Bruno salió a la galería a través de una puerta corrediza y tomó asiento junto al doctor. Con paciencia, apeló a una batería de comentarios de ocasión: que el clima, que los pájaros, que el viento. Aun así, no logró romper el hielo. El doctor estaba en otra cosa; su único objetivo era dejar escurrir las horas como si él no estuviera allí. Alguna vez, hasta quizá le dieran el alta. Esa posibilidad, que de momento parecía remota, así y todo, lo diferenciaba del resto de los internados. La mayor parte de ellos sufría de afecciones mucho más graves que la suya. Lo del Doctor era reversible, su condición no era definitiva. En cambio, el resto de los pacientes carecía de posibilidades de curación: ellos jamás saldrían otra vez al mundo. Les aguardaba un futuro sin sorpresas, años de vagar y vagar por los desteñidos pasillos de esa clínica, que apenas incluía un apático salón comedor, un parque cercado, y una salita con un viejo televisor, el espacio común, donde todos solían amontonarse en los días de truenos y de lluvia.
Fuentes miraba hacia la línea del horizonte cuando Bruno desplegó un periódico viejo. Lo hizo crujir con fuerza, como anunciando el hallazgo de una noticia rutilante. Luego leyó en voz alta:
—¡Qué extraño! Doctor, permítame leerle esta nota: “Descubren el cuerpo sin vida de una mujer en un depósito… Yacía en el suelo con un puñal hundido profundamente en su pecho”. —Bruno espió a Fuentes por el rabillo del ojo—. Y escuche este fragmento, que acaso sea lo más llamativo: “El cadáver de la mujer no estaba solo, no; a su lado había un hombre mayor, con quien habría discutido y sería el responsable directo de su deceso, pero que, sin embargo, y por razones aún inciertas, permanecía atenazando el cuerpo y se resistía a soltarlo”.
Pese a que la descripción lo incumbía, Fuentes mantuvo su hermetismo. Solo pestañeó un par de veces, como si algo de polvillo se le hubiera metido en un ojo.
—Hay una cosa que no entiendo —insistió Bruno—, en el puñal estaban marcadas claramente las huellas dactilares del hombre, de la persona que sostenía el cuerpo sin vida de la doctora… ¿Se da cuenta? ¿Si ese hombre era el asesino, entonces por qué se quedó? ¿Por qué no huyó? No lo sabemos. Y parece que el sospechoso había recibido un golpe cortante en la cabeza, un golpe que le había abierto una vieja cicatriz.
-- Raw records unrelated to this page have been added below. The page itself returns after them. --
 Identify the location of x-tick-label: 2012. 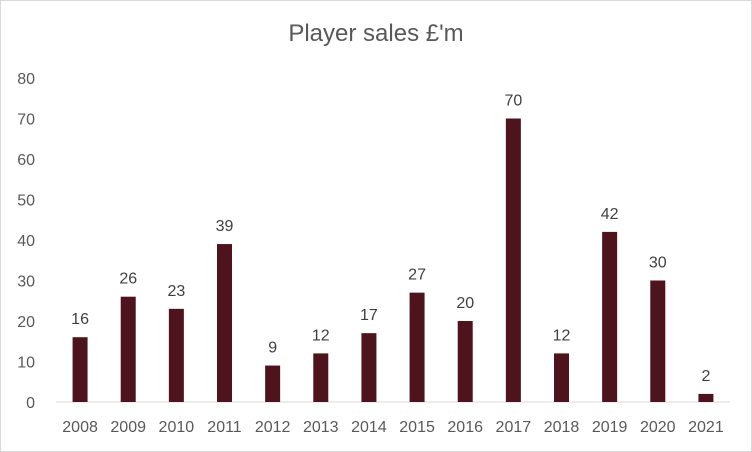
(273, 428).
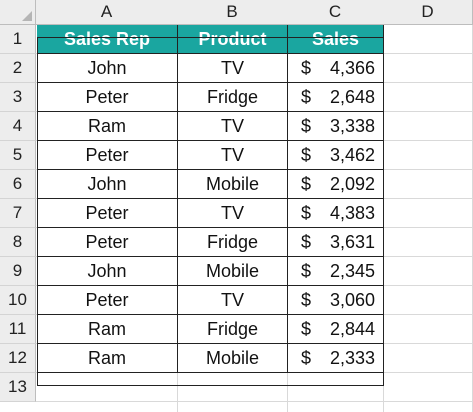  I want to click on sales-value: 2,333, so click(352, 358).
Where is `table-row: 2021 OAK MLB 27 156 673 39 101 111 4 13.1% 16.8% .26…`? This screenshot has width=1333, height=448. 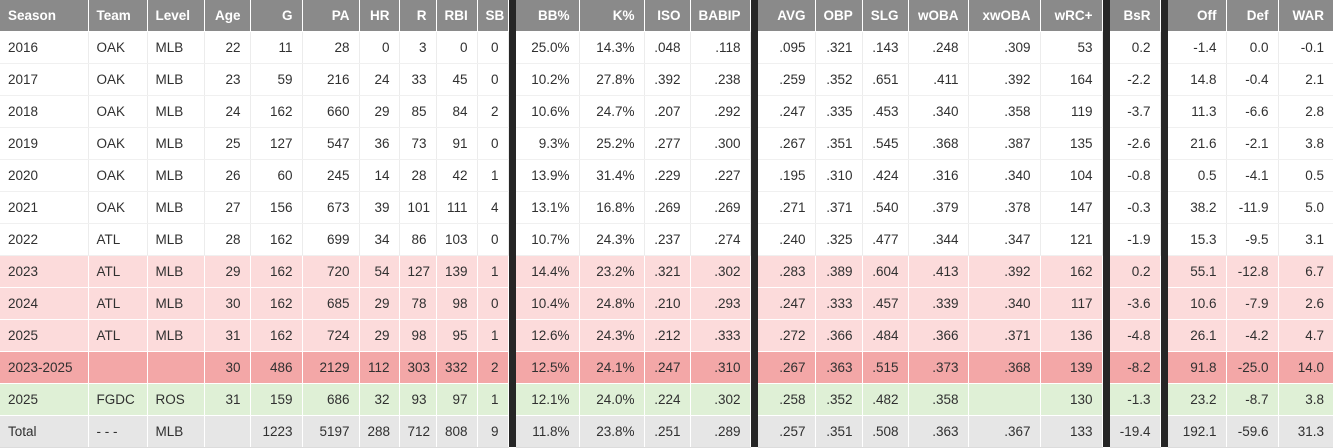
table-row: 2021 OAK MLB 27 156 673 39 101 111 4 13.1% 16.8% .26… is located at coordinates (666, 208).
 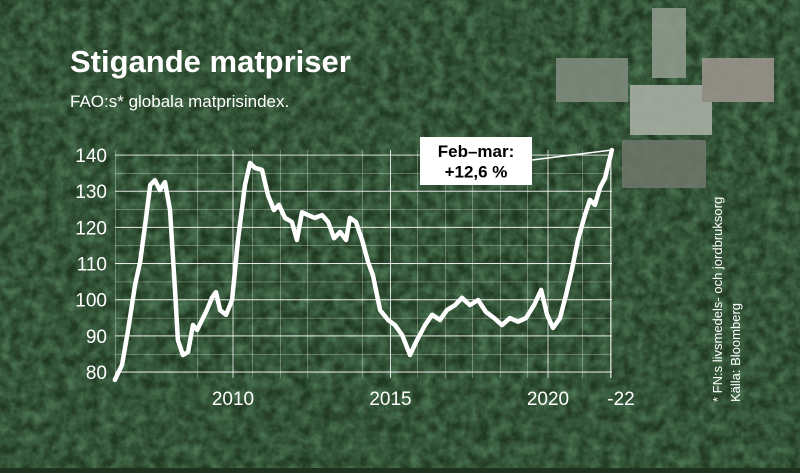 I want to click on annotation-pointer, so click(x=572, y=155).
Bruno se inclinó ligeramente hacia el doctor, con gesto grave, como un médico que hubiera notado de pronto un hematoma en un paciente. Una sutura desprolija dividía en dos mitades asimétricas la frente del doctor.
A escasos metros, parapetado en un rincón, el custodio de Fuentes contemplaba la escena con el ceño fruncido, estático y en silencio. Llevaba varias horas allí, hastiado del continuo tránsito de los pacientes. Los internados se detenían a mirarlo como si estuvieran ante un cuadro abstracto, y uno de ellos, incluso, había tenido el tupé de quitarle el escarbadiente que siempre tenía en la boca.
Bruno no se distrajo. Continuó minando la resistencia de Fuentes:
—Como le contaba, doctor, sobre el hombre se ciernen graves sospechas. Puede que termine sus días tras las rejas…
—¡Basta! —gritó el doctor—. ¡Basta! Usted recién ingresa al instituto, ¿no es cierto? Debería ocuparse de otras cuestiones.
Bruno titubeó:
—¿A qué se refiere?
—Usted tiene que investigar sobre el cáncer, ¿pero entiende, realmente, de qué se trata esa enfermedad?
—Disculpe —dijo Bruno—, hablábamos de otra cosa.
—¡Usted hablaba de otra cosa! Yo le hice una pregunta simple. Se la repito: ¿por qué existe el cáncer? Dígamelo.